I grit my teeth and push the blade away from the meat of my belly. With this, I roll in its fleshy grip, twisting my mangled gauntlet out of Sword’s hand.
The blade digs into me, taking a gouge of meat with it as it slices a deep gash into my side.
My hands now free. I flick on first the ice, and then the heat. Held here by its fleshy tendrils, its own weapons turned against it, Sword cannot get away in time.
Both beams hit, and I hear a strange burst as if steam erupted inside a sealed tanker.
I see Sword's armor rupture and explode, revealing nothing inside—no man. Nothing except strange fleshy tendrils somehow embedded into the armor.
Bits of meat and metal fly into the air as the ravaged remains hiss and scream with cooking meat and spilled inky tears.
Exhausted, bleeding, and broken I fade out of consciousness.
—
Barely a second later, I blink back awake. Laid out on the floor, with more parts broken than whole.
My heat beam still on, I slowly point it towards myself. I huff and puff in the armor as the horrendous heat is absorbed and turns on my healing enchantments. Slowly my various slices, bruises, and broken bones lessen in pain as the enchantment puts me back into one piece.
After a long, long while, I feel that my Achilles tendon is finally in proper order and that my hand no longer screams with every movement, so I slowly get onto my knees and then achingly stand up.
“Fuck that is much slower than I thought it would be,” I say as deep pain shoots through my lungs with every word and broken metal scrapes against my durable skin.
I gingerly touch my side with the three separate wounds, and gratefully enough, I see that the blood has stopped flowing.
It seems to be good enough for now.
Shuffling on the floor tired, I approach the bodies of my two opponents, curious as to why they were so undeniably strange.

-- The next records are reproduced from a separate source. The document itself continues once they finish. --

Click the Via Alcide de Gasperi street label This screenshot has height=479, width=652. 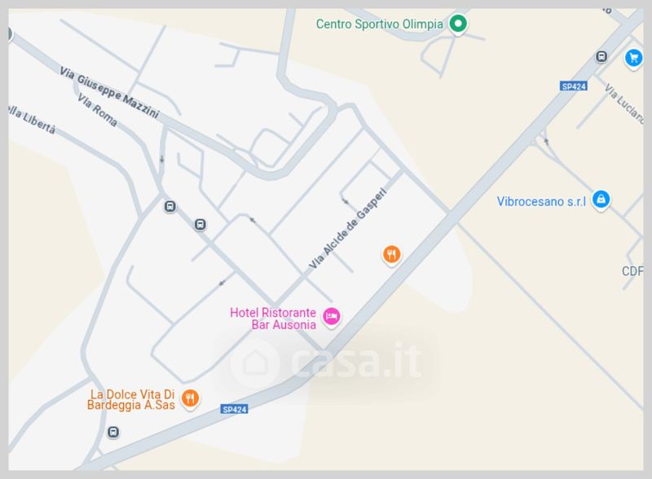pos(348,229)
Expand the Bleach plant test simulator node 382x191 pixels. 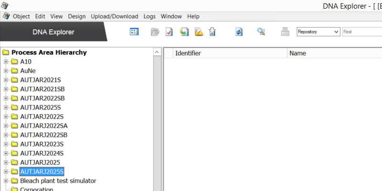coord(6,181)

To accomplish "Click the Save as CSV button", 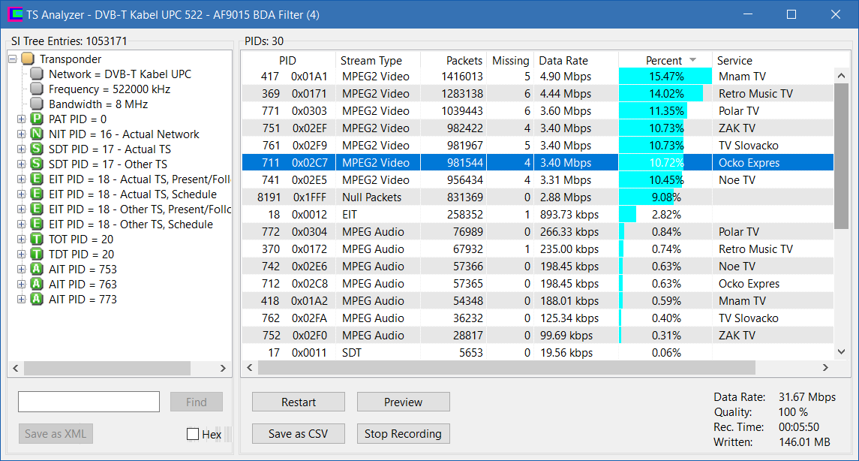I will click(298, 433).
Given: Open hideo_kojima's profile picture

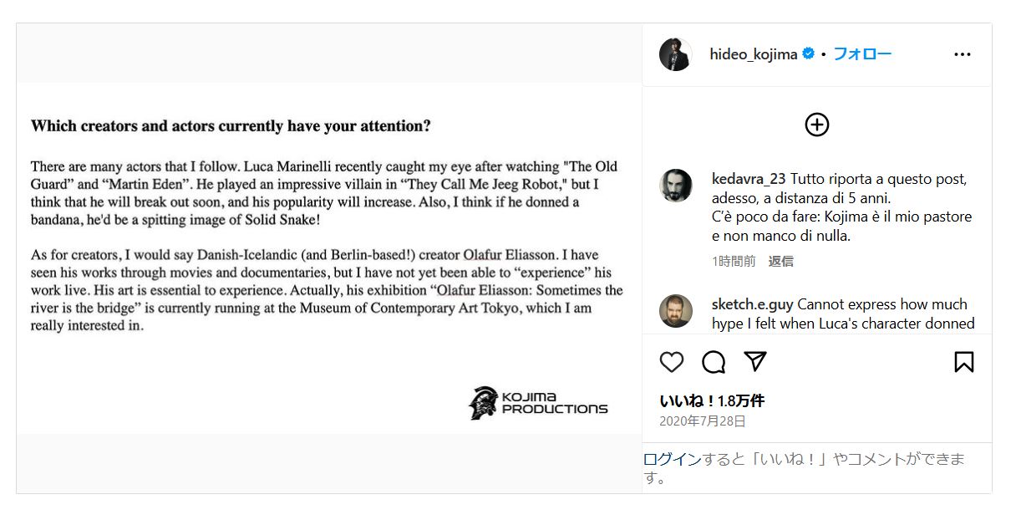Looking at the screenshot, I should coord(675,53).
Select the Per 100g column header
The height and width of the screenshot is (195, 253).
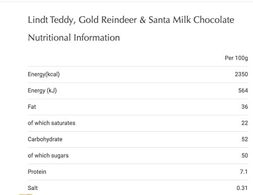pos(236,58)
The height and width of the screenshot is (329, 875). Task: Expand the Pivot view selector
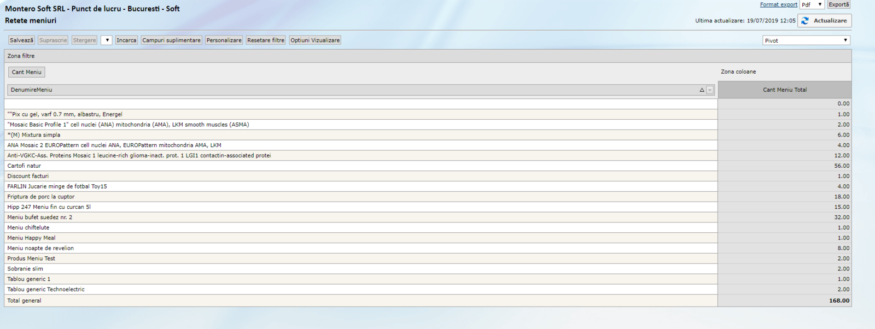(806, 40)
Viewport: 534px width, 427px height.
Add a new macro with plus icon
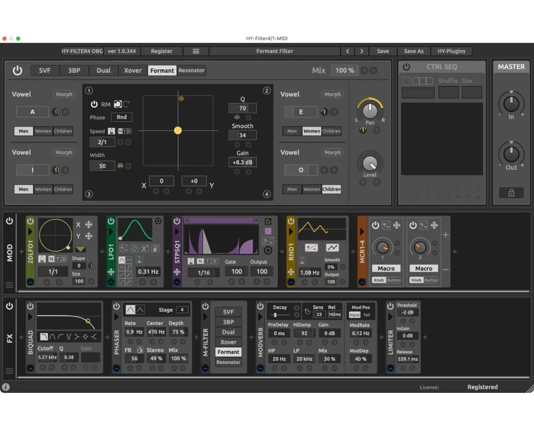(445, 235)
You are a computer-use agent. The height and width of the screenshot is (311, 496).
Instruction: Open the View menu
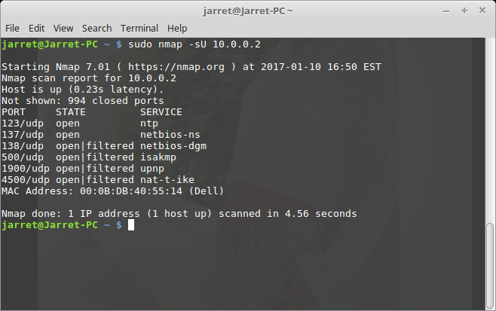pos(63,28)
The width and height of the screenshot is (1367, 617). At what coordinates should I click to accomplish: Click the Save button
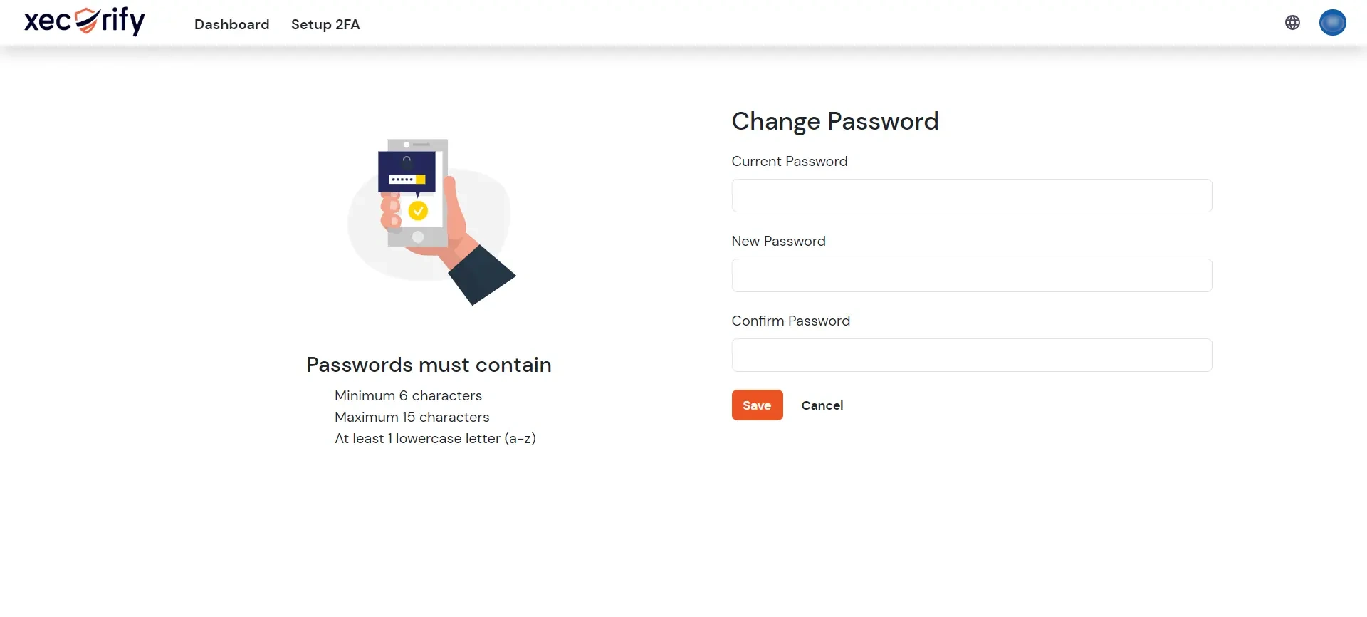click(x=757, y=405)
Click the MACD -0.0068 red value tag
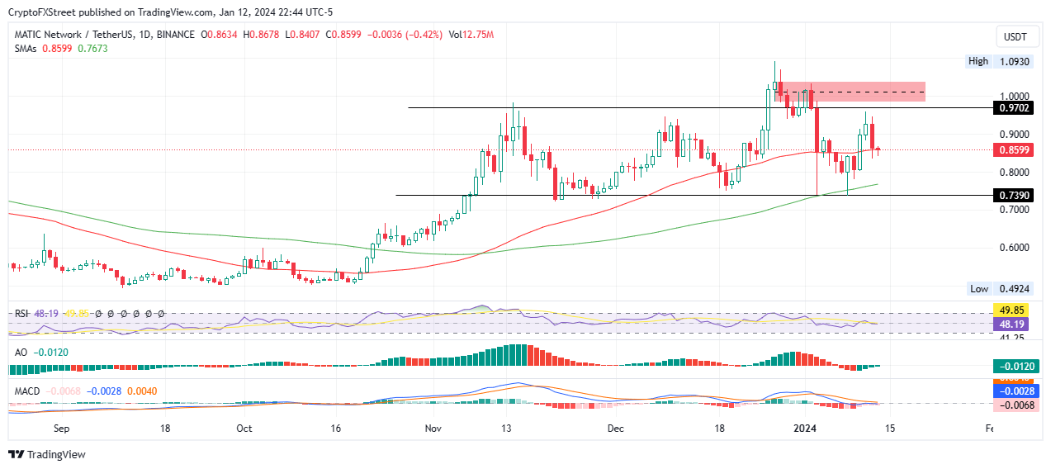Image resolution: width=1051 pixels, height=469 pixels. point(1014,405)
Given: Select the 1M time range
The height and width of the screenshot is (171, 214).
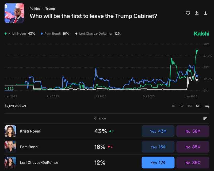Looking at the screenshot, I should pyautogui.click(x=190, y=106).
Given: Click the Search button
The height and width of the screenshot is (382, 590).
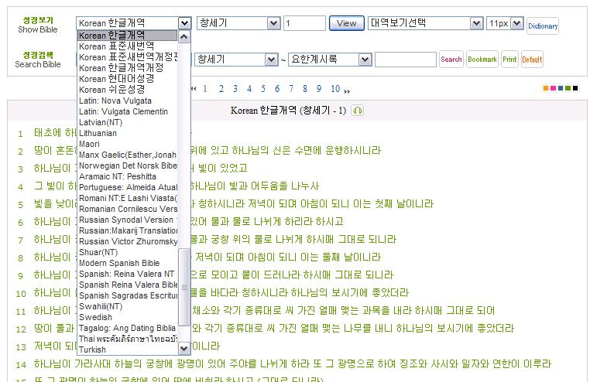Looking at the screenshot, I should coord(451,60).
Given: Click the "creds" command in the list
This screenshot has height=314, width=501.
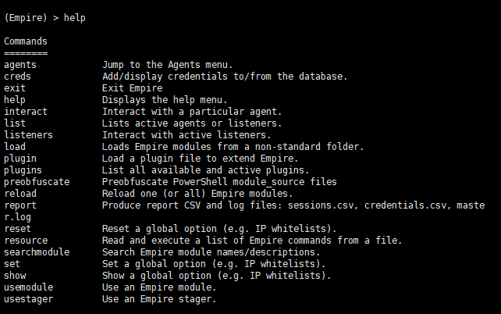Looking at the screenshot, I should coord(17,76).
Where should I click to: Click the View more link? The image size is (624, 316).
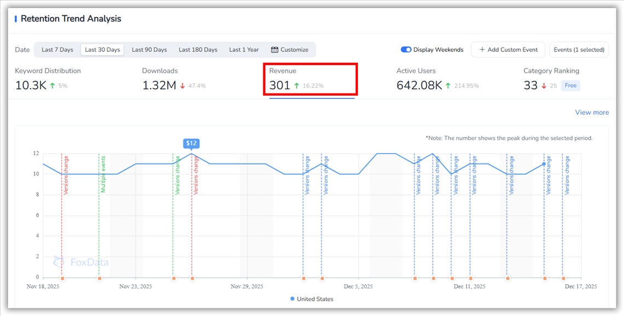[x=592, y=112]
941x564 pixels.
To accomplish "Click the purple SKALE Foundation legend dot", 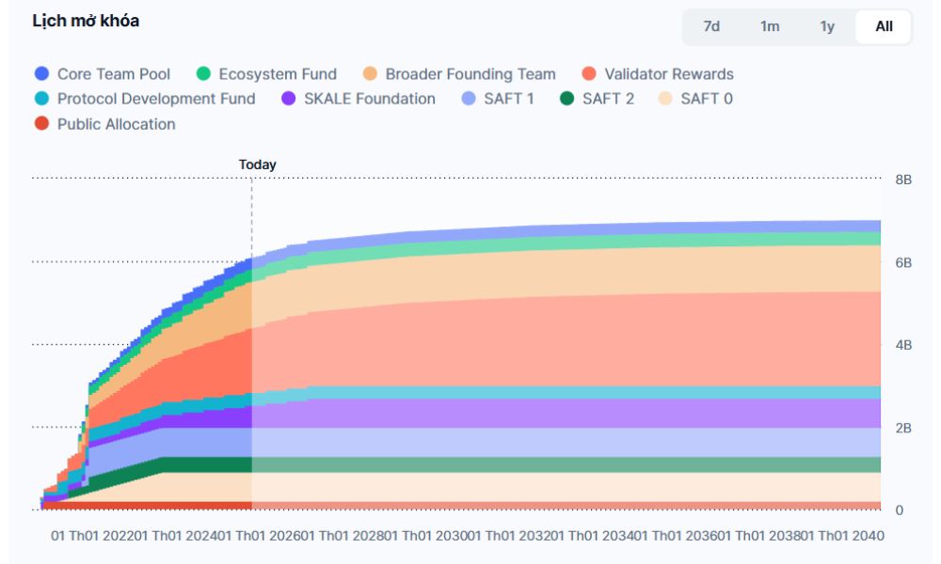I will pos(289,99).
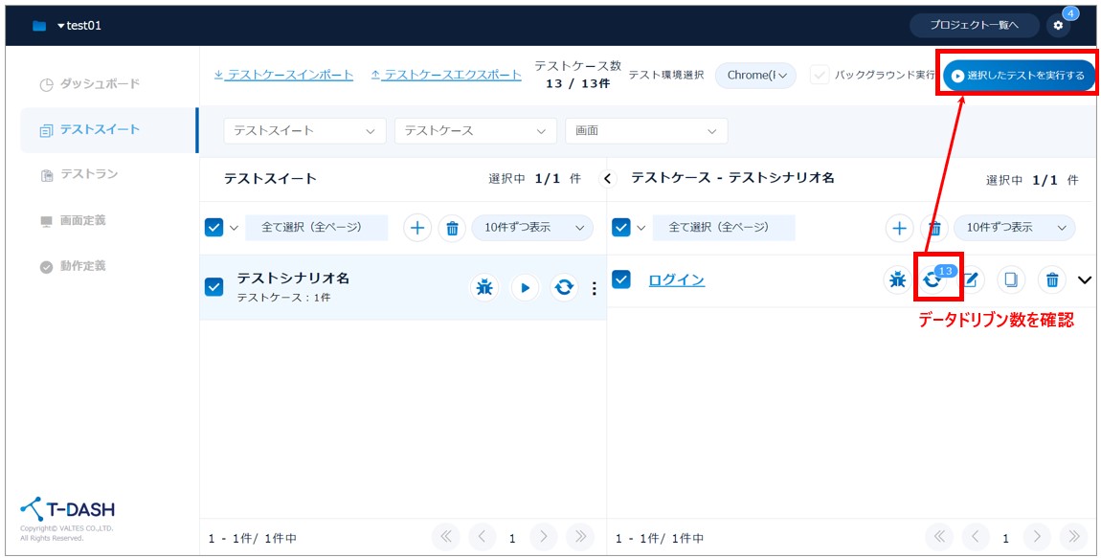Toggle the テストシナリオ名 suite checkbox
1101x558 pixels.
pos(214,287)
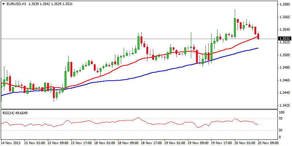This screenshot has height=146, width=292.
Task: Click the 1.3585 price axis label
Action: pos(284,4)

Coming across the ruptured and blown apart body of Sword. First I see that, strangely enough this plate armor isn’t a series of solid plates but two plates pressed together with strips of strange flesh pulsing inbetween.
Hmm, how interesting that accounts for why they’re so light; they couldn’t have been much heavier than a normal set of plate armor and a weapon. Additionally, it explains why my usual heat-based attacks were so incredibly effective; any high temperature would essentially lead to the creature being stuck between two frying pans it couldn’t escape.
I wonder what circumstances caused this sort of creature to arise, perhaps they're somewhat similar to hermit crabs, who make up for a lack of shell by sheltering in any item they can find. This armor seems to have been custom made for the creature due to the two plates it lived between, so perhaps these specific creatures are some sort of trained guard animal.
Although where in the hell was its brain, there should be a fairly large one in here; it shed something for its fallen companion; it knew how to swing a sword; I have no idea if it was sapient but it was certainly at least sentient.
Oh fuck, what am I supposed to do now? I’ve just killed something, and I don’t even know what it was. Hell, I didn’t even try to talk to it; all I know is it was trying to kill me, and I don’t know why.
How did I even wind up in here? Did the portal mess up or something and drop me into the middle of the dungeon.
I breathe in, I breathe out, I remind myself that it was trying to kill me, then knowing that there’s not much else to do, I get up and move on.
I'll spend some time here in the first room to recuperate and examine this dungeon for a way out. I don’t have the knowledge necessary to do something more creative than hope a portal pops up. And while it might be my paranoia talking, I can’t rely on something so flimsy as hope.